If Gen Z got its way, in-class presentations would be joining napkins, doorbells, J. Crew, and Buffalo Wild Wings on the list of things the youths have killed. They say standing up in front of the whole class and reciting some speech, or walking through a powerpoint, can be a traumatic experience for many students and that teachers should do away with them.
This was the thinking behind a tweet that went viral last week:
stop forcing students
to present in front of the
class and give them a
choice not to
\ (•?•) /
— leen (@softedhearts) September 8, 2018
The Atlantic's Taylor Lorenz dug into the issue, interviewing students who claim that speaking in front of the class gives them anxiety. Some used the language of trauma, triggers, and mental health, which suggests that the kinds of psychological harms college students complain about are afflicting younger students as well:
Nobody should be forced to do something that makes them uncomfortable," says Ula, a 14-year-old in eighth grade, who, like all students quoted asked to be referred to only by her first name. "Even though speaking in front of class is supposed to build your confidence and its part of your school work, I think if a student is really unsettled and anxious because of it you should probably make it something less stressful. School isn't something a student should fear."
"It feels like presentations are often more graded on delivery when some people can't help not being able to deliver it well, even if the content is the best presentation ever," says Bennett, a 15-year-old in Massachusetts who strongly agrees with the idea that teachers should offer alternative options for students. "Teachers grade on public speaking which people who have anxiety can't be great at."
"I get that teachers are trying to get students out of their comfort zone, but it's not good for teachers to force them to do that," says Henry, a 15-year-old also in Massachusetts.
Speaking in front of the class is indeed terrifying for a lot of young people (it was for me). But the argument that teachers should make kids do this anyway is fairly straightforward: We don't overcome our fears by running from them. Sometimes, immersion therapy is the correct course of action. Practice giving presentations in front of large crowds, and you eventually get better at it, and less afraid of doing it. Learning to be a better speaker will actually prove quite useful for almost every student (unlike, say, learning higher level math). People in a wide variety of jobs need to give presentations that involve speaking in front of groups.
That said, I'm all for choice in education. Increased implementation of voucher systems—which allow families to pick the school that makes the most sense for their child, regardless of zip code—would provide more options for teens with abnormal levels of anxiety and allow them to opt for a school with a more relaxed, non-traditional learning environment. And if teachers want to experiment with alternative learning arrangements, they should feel welcome to do so. There's no need to follow a one-size-fits-all education policy.

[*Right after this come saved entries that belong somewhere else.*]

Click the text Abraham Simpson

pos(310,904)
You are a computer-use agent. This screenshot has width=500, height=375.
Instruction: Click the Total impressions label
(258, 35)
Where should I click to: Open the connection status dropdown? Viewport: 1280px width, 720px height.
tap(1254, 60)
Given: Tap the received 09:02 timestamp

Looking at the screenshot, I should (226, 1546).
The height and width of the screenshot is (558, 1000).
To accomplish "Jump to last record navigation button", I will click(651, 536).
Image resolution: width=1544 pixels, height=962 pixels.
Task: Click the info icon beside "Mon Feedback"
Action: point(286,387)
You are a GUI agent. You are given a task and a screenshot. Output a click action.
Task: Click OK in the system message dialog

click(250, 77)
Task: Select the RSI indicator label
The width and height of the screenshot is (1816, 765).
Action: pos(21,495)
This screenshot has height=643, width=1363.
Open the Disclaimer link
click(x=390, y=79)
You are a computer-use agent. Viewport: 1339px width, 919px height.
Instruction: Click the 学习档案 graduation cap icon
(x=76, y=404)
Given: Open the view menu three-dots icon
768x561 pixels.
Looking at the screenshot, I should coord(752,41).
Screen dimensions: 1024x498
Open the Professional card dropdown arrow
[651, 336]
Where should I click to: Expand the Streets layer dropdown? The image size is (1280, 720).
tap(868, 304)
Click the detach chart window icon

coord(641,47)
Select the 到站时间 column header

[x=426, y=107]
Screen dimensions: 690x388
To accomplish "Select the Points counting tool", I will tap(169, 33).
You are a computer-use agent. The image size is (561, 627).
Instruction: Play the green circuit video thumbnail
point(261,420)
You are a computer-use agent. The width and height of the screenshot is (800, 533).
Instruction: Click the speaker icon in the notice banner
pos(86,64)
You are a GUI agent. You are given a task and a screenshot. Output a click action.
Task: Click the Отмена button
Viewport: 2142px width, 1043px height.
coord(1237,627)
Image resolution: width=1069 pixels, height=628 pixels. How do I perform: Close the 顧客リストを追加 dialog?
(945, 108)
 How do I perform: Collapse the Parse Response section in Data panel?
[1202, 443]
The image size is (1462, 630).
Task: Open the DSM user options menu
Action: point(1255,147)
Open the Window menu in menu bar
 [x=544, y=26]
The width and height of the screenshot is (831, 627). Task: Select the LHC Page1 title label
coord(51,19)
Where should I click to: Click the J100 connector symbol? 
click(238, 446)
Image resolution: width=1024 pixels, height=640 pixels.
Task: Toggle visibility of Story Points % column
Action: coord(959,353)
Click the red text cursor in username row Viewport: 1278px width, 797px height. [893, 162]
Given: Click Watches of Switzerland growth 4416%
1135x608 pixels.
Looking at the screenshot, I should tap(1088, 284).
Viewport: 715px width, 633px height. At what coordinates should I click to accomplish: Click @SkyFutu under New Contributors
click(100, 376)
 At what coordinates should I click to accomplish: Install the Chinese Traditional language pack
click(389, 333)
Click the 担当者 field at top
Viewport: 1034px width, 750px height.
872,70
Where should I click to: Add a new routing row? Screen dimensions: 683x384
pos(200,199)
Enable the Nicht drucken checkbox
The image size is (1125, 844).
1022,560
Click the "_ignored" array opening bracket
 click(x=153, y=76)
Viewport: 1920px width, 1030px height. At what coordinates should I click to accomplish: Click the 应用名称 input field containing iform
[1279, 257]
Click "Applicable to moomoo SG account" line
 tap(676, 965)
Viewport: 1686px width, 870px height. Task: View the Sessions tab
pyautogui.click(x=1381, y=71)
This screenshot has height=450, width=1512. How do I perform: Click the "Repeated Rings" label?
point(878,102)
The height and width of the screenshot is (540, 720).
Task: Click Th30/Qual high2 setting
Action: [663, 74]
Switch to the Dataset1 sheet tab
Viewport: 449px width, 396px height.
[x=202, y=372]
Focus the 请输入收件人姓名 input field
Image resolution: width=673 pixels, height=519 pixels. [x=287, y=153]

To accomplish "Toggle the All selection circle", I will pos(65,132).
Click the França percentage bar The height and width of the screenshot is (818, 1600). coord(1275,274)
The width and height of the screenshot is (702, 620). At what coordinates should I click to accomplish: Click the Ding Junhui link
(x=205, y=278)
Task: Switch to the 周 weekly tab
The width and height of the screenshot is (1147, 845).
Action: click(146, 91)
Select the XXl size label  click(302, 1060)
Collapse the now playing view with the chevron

It's true that young people today are a lot more stressed out than previous generations. Much more is demanded of today's K-12 students, and the competition for spots at elite colleges is more brutal than ever. Students have massive homework loads that keep them up late, and still they must get ready for school as early (or earlier) than most adults. They are often involved in a punishing number of extracurricular activities, since good grades are not enough to make a college application shine.
There are good reasons to address many of these sources of stress. The Centers for Disease Control, for example, has warned that 93 percent of high schools begin classes too early, against the advice of the American Academy of Pediatrics. But abolishing in-class presentations seems like the wrong place to start, since they impart an actually useful skill.